Contract Test
12 January 2011
One of the most common cases of using a TestDouble is when you are communicating with an external service. Typically such services are being maintained by a different team, they may be subject to slow, and unreliable networks, and maybe unreliable themselves. That's why a test double is handy, it stops your own tests from being slow and unreliable. But testing against a double always raises the question of whether the double is indeed an accurate representation of the external service, and what happens if the external service changes its contract?
A good way to deal with this is to continue to run your own tests against the double, but in addition to periodically run a separate set of contract tests. These check that all the calls against your test doubles return the same results as a call to the external service would. A failure in any of these contract tests implies you need to update your test doubles, and probably your code to take into account the service contract change.

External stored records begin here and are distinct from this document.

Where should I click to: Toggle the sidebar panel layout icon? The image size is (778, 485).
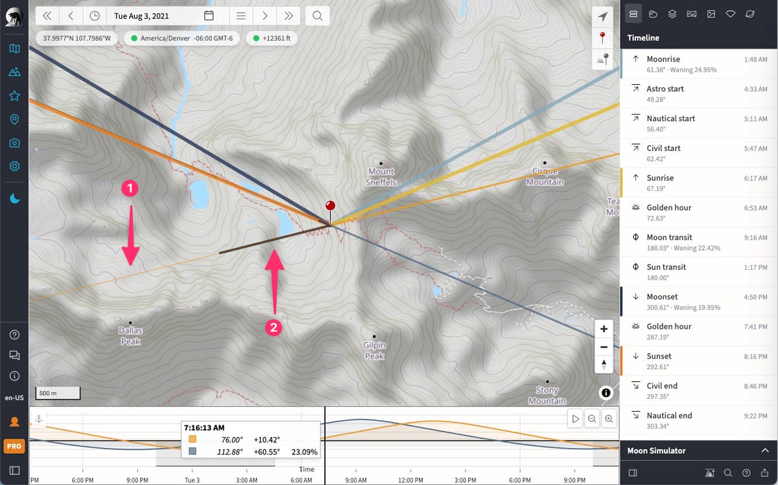[x=14, y=470]
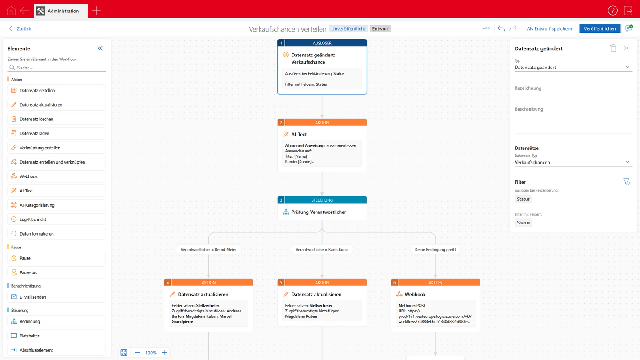Image resolution: width=640 pixels, height=360 pixels.
Task: Open the Typ dropdown
Action: (573, 68)
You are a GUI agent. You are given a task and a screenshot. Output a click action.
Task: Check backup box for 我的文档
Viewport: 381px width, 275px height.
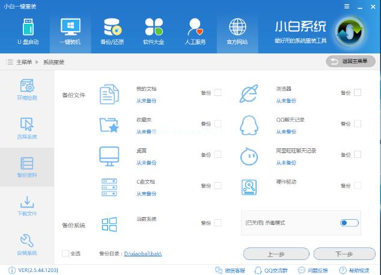[x=218, y=92]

These tests need not be run as part of your regular deployment pipeline. Your regular pipeline is based on the rhythm of changes to your code, but these tests need to be based on the rhythm of changes to the external service. Often running just once a day is plenty.
A failure in a contract test shouldn't necessarily break the build in the same way that a normal test failure would. It should, however, trigger a task to get things consistent again. This may involve updating the tests and code to bring them back into consistency with the external service. Just as likely it will trigger a conversation with the keepers of the external service to talk about the change and alert them to how their changes are affecting other applications.
This communication with the external service supplier is even more important if this service is being used as part of a production application. In these cases a contract change may break a production application, triggering an emergency fix and an urgent conversation with the supplier team.
To reduce the chances of unexpected breaks in contracts, it's useful to move to a Consumer Driven Contracts approach. You can facilitate this by letting the supplier team have copies of your contract tests so they can run them as part of their build pipeline.
When testing an external service like this, it's usually best to do so against a test instance of the external service. Occasionally you'll have no choice but to hit the production instance, at that point you'll need to talk to the suppliers to let them know what's happening and be extra careful with what the tests do.
Contract tests check the contract of external service calls, but not necessarily the exact data. Often a stub will snapshot a response as at a particular date, since the format of the data matters rather than the actual data. In this case the contract test needs to check that the format is the same, even if the actual data has changed.
One of the best way to build these test doubles is to use a SelfInitializingFake.
Revisions
2018-01-01: Originally this bliki entry was entitled Integration Contract Test. Since it was written the term “contract test” has become widely used for these, so I changed the bliki entry.